Without the approval of a casino licence, the project could easily become a very central and prominent white elephant for both The Star and Brisbane as the Queensland capital gears up for the 2023 Olympic and Paralympic Games.

But the state's government has also let the company know it is willing to take a hard line on compliance with the law, and in late 2022 issued a $100 million fine.

"Governor in Council has approved the request to defer the suspension of The Star’s licence for its two Queensland casinos until December 20 this year," Queensland's Attorney General Yvette D'Ath said today.

"This will give the Queensland Government time to evaluate the progress The Star is making on its remediation plan, and consider any relevant findings from the independent inquiry being conducted by Adam Bell SC in New South Wales.

"The decision to defer the licence suspensions will not impact the Government’s capacity to take any action should the second Bell Inquiry make serious and adverse findings against the company or if The Star doesn’t meet its remediation obligations."

Today's announcement comes a fortnight after D'Ath, who will quit politics at the next state election, gave the green light of casino licence suitability to one of The Star's two joint venture partners at Queen's Wharf, Chow Tai Fook Enterprises (CTFE).
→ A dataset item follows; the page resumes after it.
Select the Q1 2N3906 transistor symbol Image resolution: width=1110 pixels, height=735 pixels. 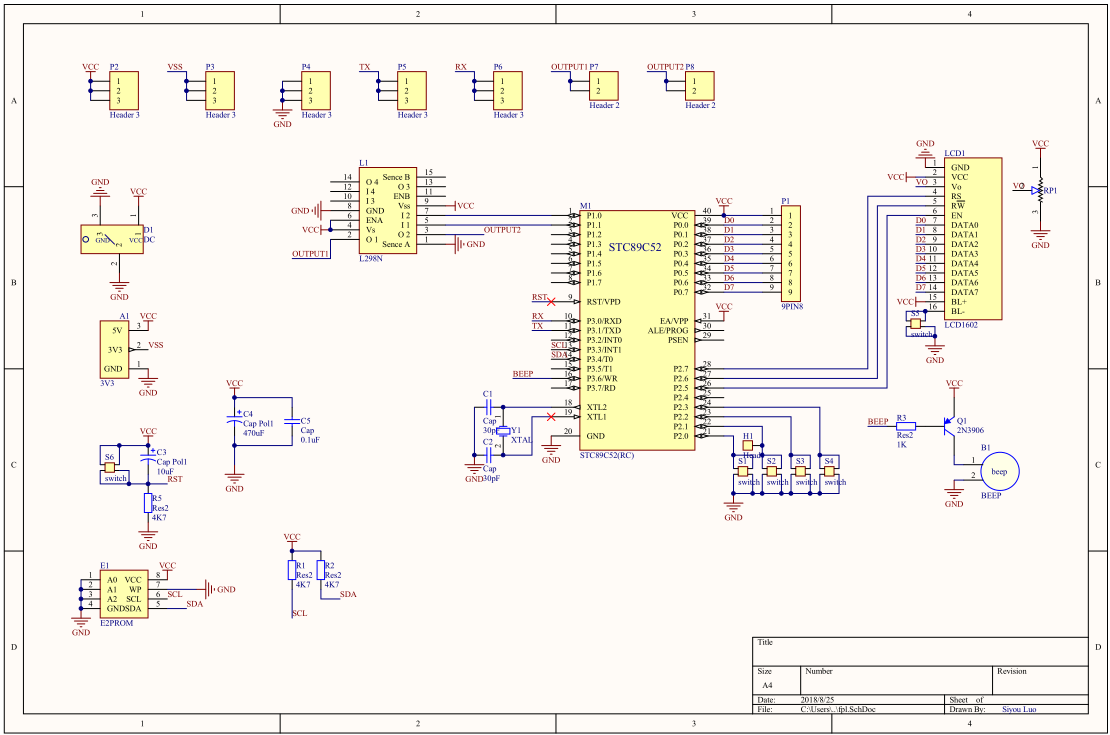pyautogui.click(x=951, y=424)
A key point of concern surrounded alleged links to organised crime, CTFE held an interest in a casino project in Vietnam alongside a person who was later convicted in Macao for "significant fraud perpetrated against the Chinese government".

However, a 16-month probe by Queensland's Office of Liquor and Gaming Regulation (OLGR) with a financial investigation firm found there was not enough evidence to suggest CTFE would have known that person was of "poor repute".

"The findings come with a number of actions to remediate CTFE’s dealings with OLGR and to keep under close scrutiny the suitability of CTFE and its associates going forward," the OLGR report said.

"These actions include appointment of a local Australian representative to monitor CTFE’s investment in QWB and ensure CTFE is readily available to engage with the regulator when required; proactive information sharing requirements; and uplifting CTFE’s corporate integrity policies and training regime.

"Failure by CTFE to meet its duty to cooperate would bear upon CTFE’s ongoing suitability and may render CTFE liable to criminal sanction."